I started this project with a formal review of the literature. This allowed me to understand what research has already been done and identify gaps in the literature that my future studies could address. My review of the literature involved a database search that was carefully designed to be comprehensive, a screening process that was thorough and nuanced, and data analysis that was carefully executed to uncover meaningful themes and patterns.

Database Search: Casting a Wide Net

I began by conducting a comprehensive search across two prominent databases. The search terms were carefully chosen to capture studies related to self-reflection and mental health. 

Screening: Narrowing Down the Focus

I then screened the articles to determine their relevance to the research questions. I developed clear inclusion and exclusion criteria.

 

Papers were included if they met two primary criteria:

  1. Evaluation of a self-reflection tool (e.g., user studies)

  2. The purpose of reflection was to improve mental health (e.g., clinical symptoms or mood/emotions)

This step resulted in a final corpus of 16 papers and 18 studies (some papers included multiple studies).

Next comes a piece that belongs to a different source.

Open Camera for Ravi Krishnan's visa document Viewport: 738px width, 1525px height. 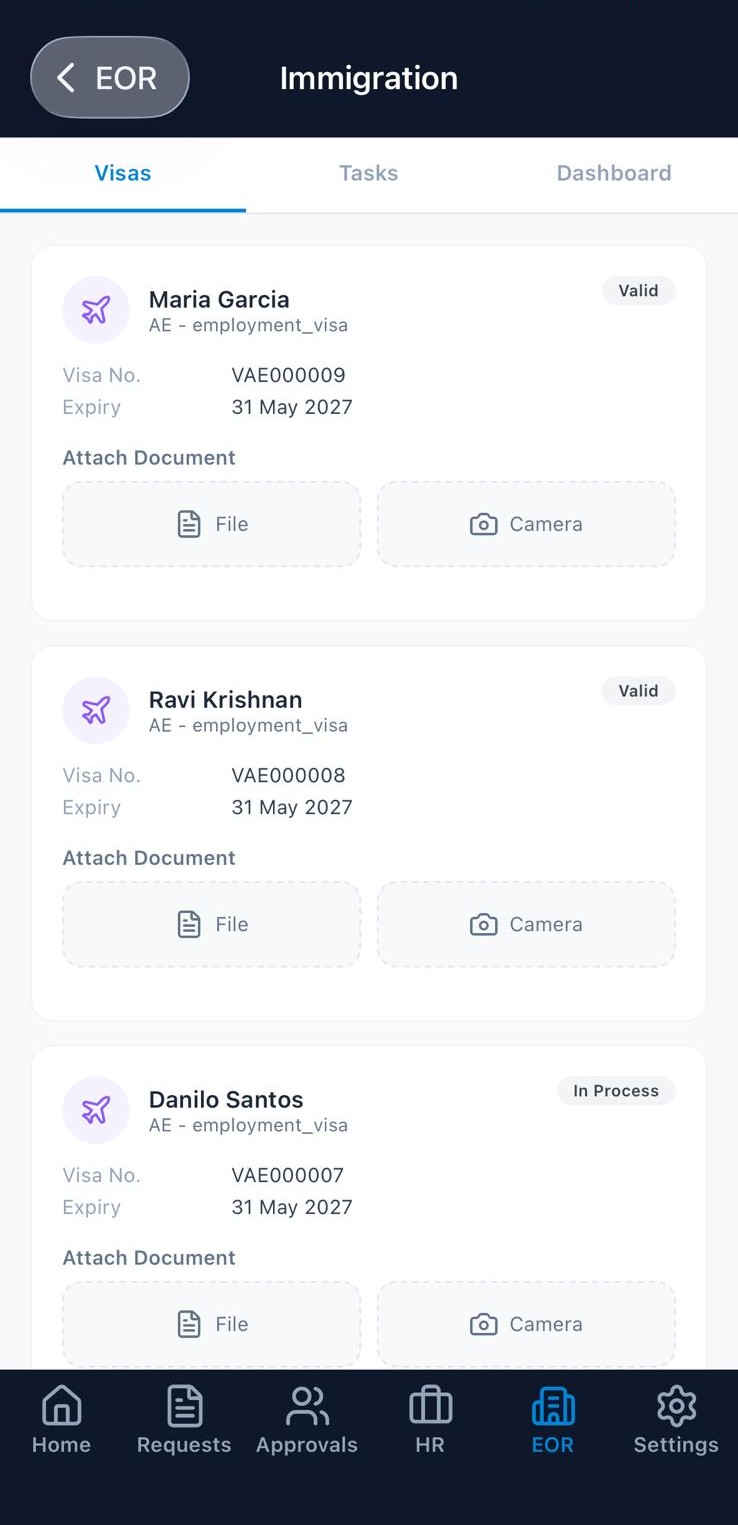[526, 924]
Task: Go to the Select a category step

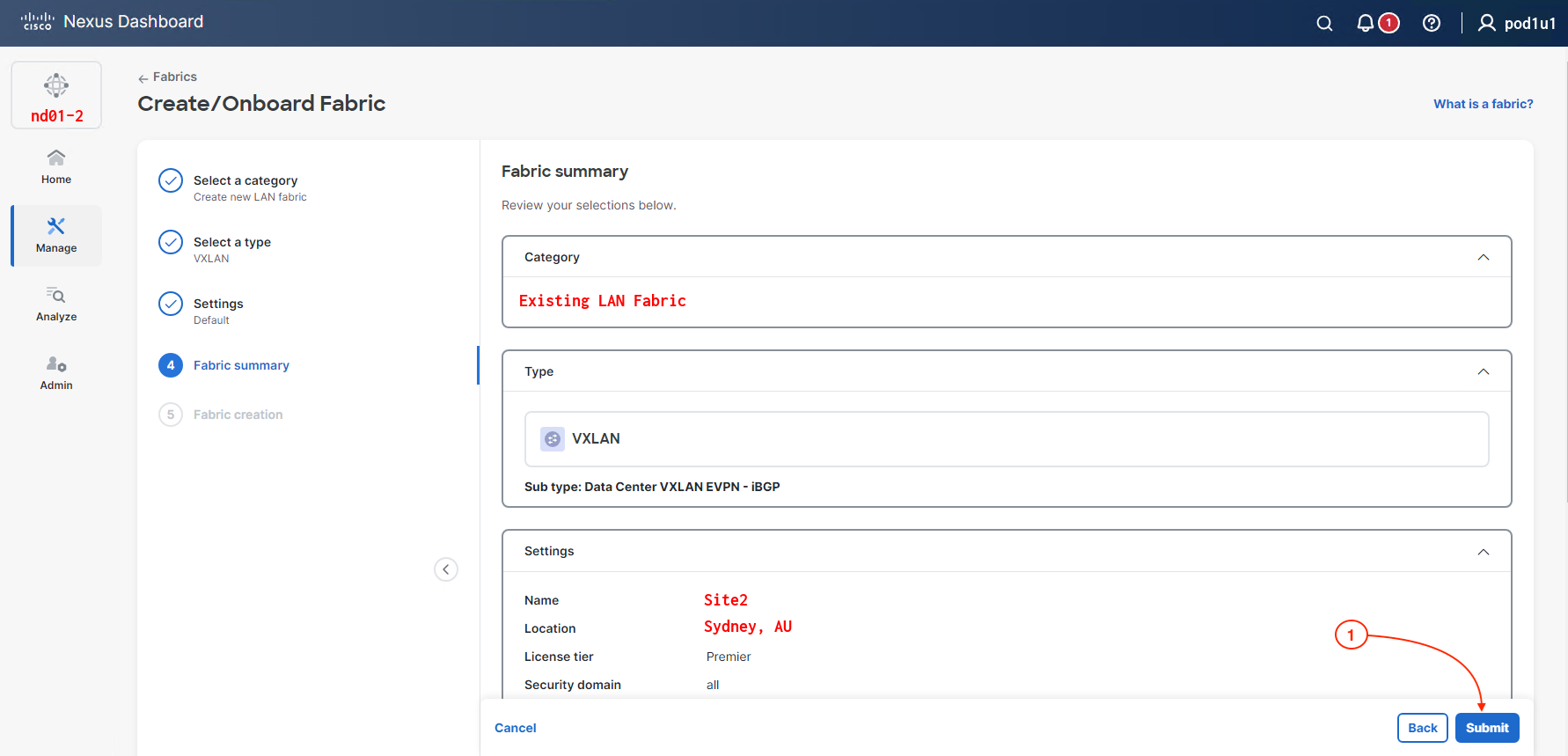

Data Extraction and Analysis: Uncovering the Themes

After finalizing the set of studies, I extracted relevant data and conducted a thorough analysis to qualitatively characterize the nature of the studies. Data was extracted from each article across various fields such as mental health context, research setting, metrics, and type of technology and features.​ I created a spreadsheet to extract the data, classify the information, and identify trends.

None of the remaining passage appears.